Soil and mineralogical characteristics of rangeland around Parishan Lake of Kazeroon, Fars province
Subject Areas :
Agroecology Journal
abolfazl azadi
1
,
Sirous Shakeri
2
,
Somayyeh Shahamatpoor
3
1 - Soil and Water Research Department, Khuzestan Agricultural and Natural Resources Research and Education Center, AREEO, Ahvaz, Iran
2 - Department of Agriculture, Payame Noor University, Tehran, Iran
3 - Former M.Sc. Student, Dept. of Soil Sciences, Islamic Azad University, Fars Science and research Branch
Received: 2020-03-10
Accepted : 2021-06-18
Published : 2021-06-19
Keywords:
Parishan lake,
X-ray diffraction,
Clay Minerals,
soil order,
physiographic unit,
Abstract :
The purpose of this research was to study the morphological, physico-chemical and mineralogical properties in different physiographic units of rangeland soils of Parishan lake area in Kazeroon, Fars province with soil temperature and moisture regimes of ustic and hyperthermic, respectively. To this end, four representative soil profiles were selected on plateaus, hills, piedmont plain and low land physiographic units. Laboratorial studies were carried out on each soil sample after being air- dried, compacted and sieved by a two-millimeter sieve. Based on the laboratorial data, the soils of the area were classified as Entisoils and Inceptisoils with ochric epipedon and calcic and gypsic subsurface horizons. The result showed that soil factors have not had a significant impact on soil evolution and development in the lands under study in Parishan lake, which are located in four physiographic units and under rangeland use due to the low rainfall and calcareous soils. It seems that among the five soil forming factors, topography and time have played more prominent role. The XRD data for the less than 2 μm fractions of the studied soils indicated that the soils were similar in their clay mineralogy, mainly consisted of illite, smectite, chlorite and palygorskite but were different in content.

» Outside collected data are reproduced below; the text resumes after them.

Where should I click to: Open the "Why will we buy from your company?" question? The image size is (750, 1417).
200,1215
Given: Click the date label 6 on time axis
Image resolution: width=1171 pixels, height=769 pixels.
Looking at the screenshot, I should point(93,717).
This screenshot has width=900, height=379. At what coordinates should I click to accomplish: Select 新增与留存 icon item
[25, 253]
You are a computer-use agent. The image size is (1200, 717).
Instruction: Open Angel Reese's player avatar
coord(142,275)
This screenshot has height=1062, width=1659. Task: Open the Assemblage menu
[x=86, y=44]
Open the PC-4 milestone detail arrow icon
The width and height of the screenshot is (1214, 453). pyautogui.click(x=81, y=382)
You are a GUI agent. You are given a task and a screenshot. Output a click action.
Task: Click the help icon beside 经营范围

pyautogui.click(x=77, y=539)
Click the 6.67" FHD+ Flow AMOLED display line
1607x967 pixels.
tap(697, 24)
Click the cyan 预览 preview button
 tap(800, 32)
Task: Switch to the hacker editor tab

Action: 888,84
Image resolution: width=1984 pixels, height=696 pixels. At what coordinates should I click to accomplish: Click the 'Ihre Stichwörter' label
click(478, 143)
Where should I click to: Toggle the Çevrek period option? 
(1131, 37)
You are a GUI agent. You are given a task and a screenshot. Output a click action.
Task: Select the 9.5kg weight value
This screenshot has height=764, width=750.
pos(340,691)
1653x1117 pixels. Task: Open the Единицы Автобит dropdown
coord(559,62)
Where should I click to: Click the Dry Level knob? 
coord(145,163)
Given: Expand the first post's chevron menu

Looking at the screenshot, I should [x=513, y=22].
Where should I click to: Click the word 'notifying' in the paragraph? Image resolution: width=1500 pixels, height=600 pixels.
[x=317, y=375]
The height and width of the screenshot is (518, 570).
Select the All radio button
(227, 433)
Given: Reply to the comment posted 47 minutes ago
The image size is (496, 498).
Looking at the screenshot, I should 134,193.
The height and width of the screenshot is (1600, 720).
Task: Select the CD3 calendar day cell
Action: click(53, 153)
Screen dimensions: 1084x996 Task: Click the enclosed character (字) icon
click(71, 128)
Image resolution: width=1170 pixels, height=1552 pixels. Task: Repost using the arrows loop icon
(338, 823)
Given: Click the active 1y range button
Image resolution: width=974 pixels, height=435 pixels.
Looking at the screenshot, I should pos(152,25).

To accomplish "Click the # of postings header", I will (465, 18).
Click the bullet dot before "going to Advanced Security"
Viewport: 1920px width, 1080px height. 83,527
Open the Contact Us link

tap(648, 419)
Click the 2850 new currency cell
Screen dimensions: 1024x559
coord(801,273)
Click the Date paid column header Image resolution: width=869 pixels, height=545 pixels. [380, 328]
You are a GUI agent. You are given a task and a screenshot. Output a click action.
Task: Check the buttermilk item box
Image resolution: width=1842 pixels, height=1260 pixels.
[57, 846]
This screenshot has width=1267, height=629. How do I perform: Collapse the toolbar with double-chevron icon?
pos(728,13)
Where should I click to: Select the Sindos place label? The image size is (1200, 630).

Illite and chlorite were higher in plateau and higher content of smectite was observed in low land unit due to low drainage condition. The source of smectite mineral of the area soils can be inheritance, neoformation and transformation. Chlorite, illite and quartz are inherited and the resource of palygorskite is mainly inheritance and neoformation in the presence of gypsum and calcit. Finally, most of the soil's chemical properties, including organic matter, EC and gypsum, have had an increasing trend from the plateau physiographic unit to the low land.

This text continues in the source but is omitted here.